From the records below, copy the lines that include "dimensions".

Listed entries section start

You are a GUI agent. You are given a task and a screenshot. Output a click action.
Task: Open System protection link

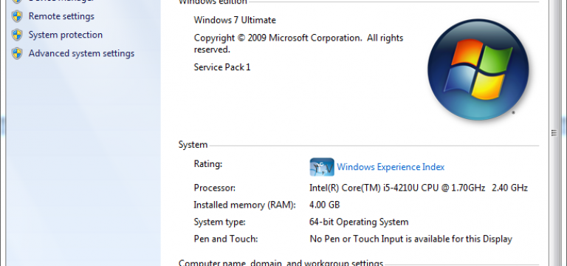66,35
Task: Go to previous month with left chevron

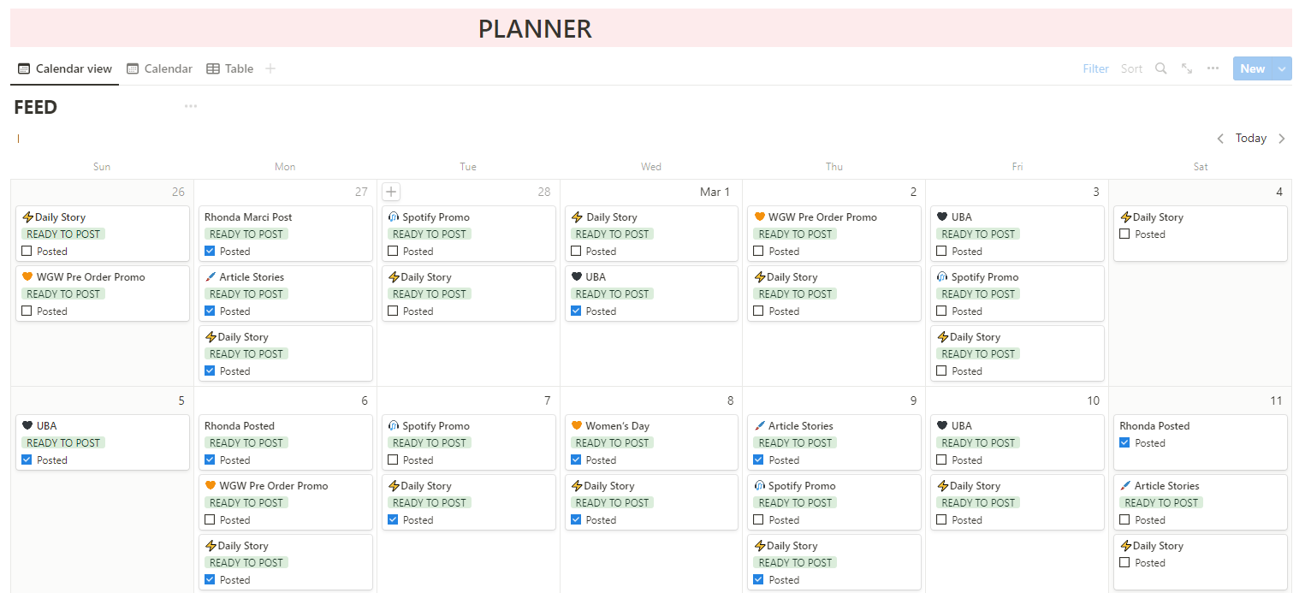Action: [x=1220, y=139]
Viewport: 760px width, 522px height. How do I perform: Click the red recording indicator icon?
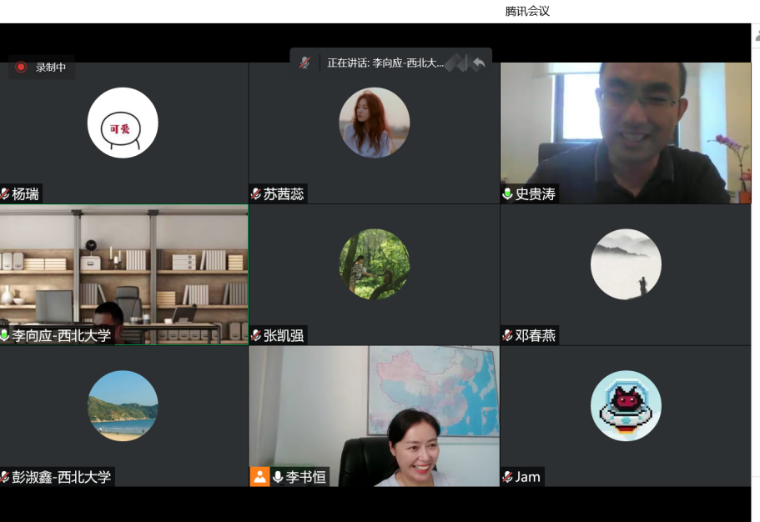point(21,68)
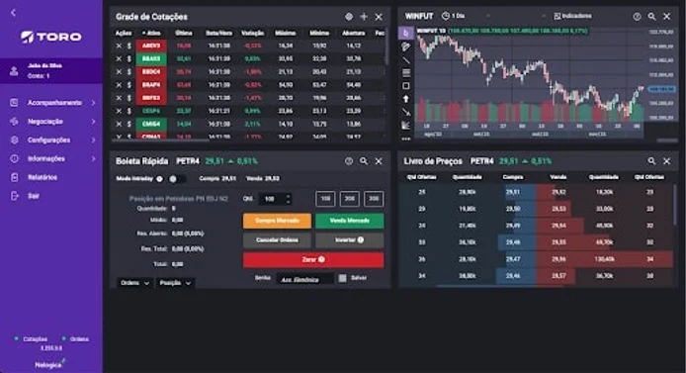Collapse the sidebar with back arrow
Image resolution: width=686 pixels, height=373 pixels.
click(13, 13)
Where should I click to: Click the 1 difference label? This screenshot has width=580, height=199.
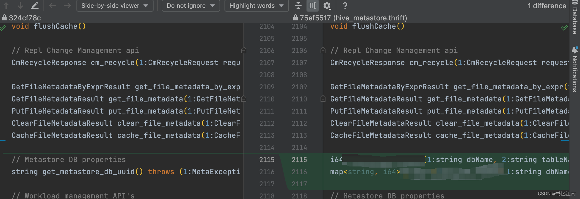coord(547,6)
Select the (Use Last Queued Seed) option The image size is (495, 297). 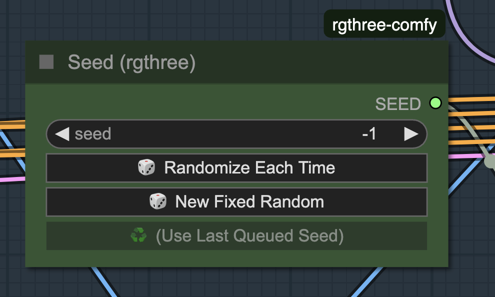pyautogui.click(x=250, y=236)
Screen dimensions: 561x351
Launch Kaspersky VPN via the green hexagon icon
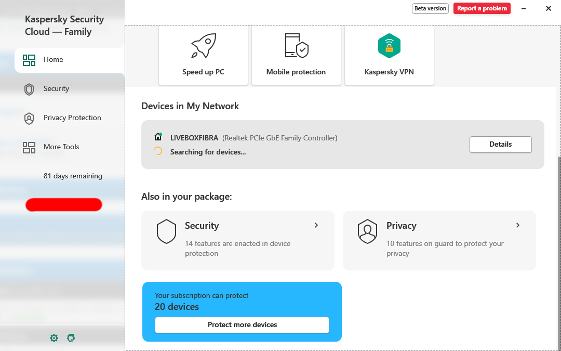[x=389, y=46]
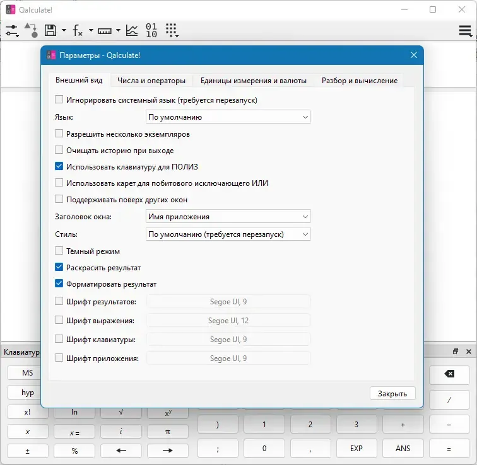Expand the Язык dropdown
Viewport: 477px width, 465px height.
click(228, 117)
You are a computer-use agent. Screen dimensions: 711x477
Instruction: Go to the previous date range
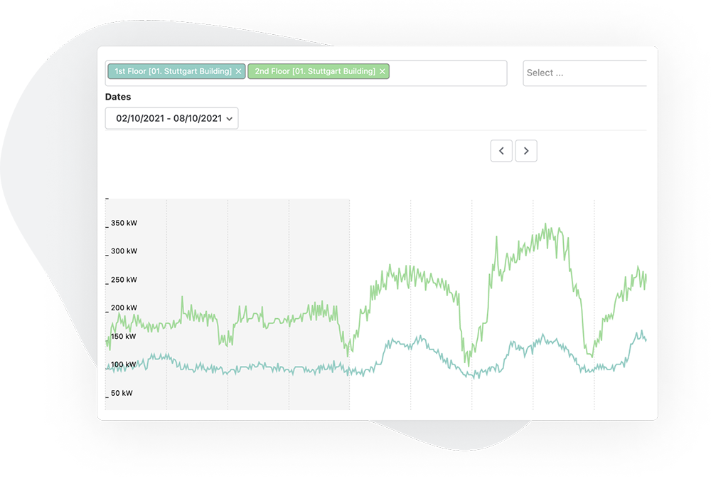tap(501, 151)
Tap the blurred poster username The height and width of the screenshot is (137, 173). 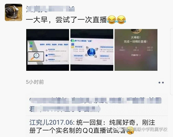pos(50,9)
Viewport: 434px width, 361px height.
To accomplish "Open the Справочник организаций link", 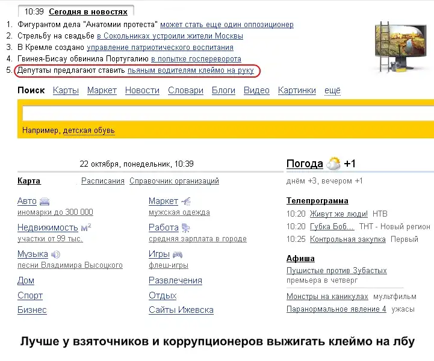I will pos(174,181).
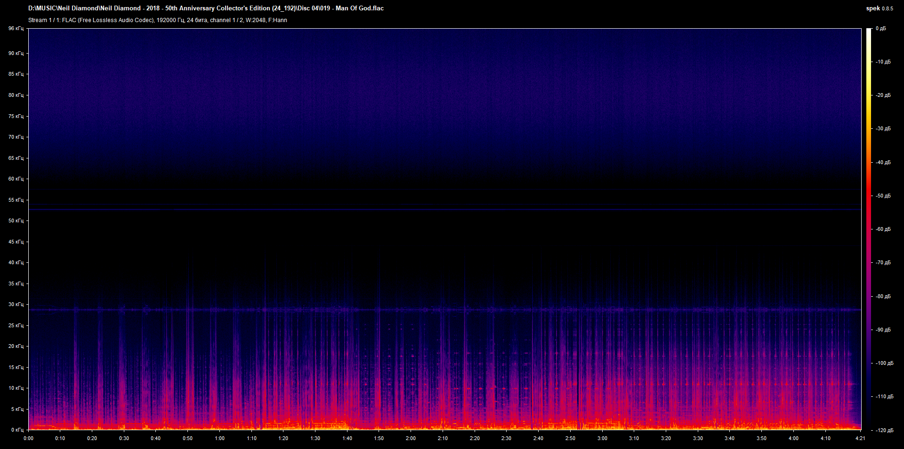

Listed entries section end

Answer section:
Screen dimensions: 561x351
You are a computer-use agent. Screen dimensions: 711x477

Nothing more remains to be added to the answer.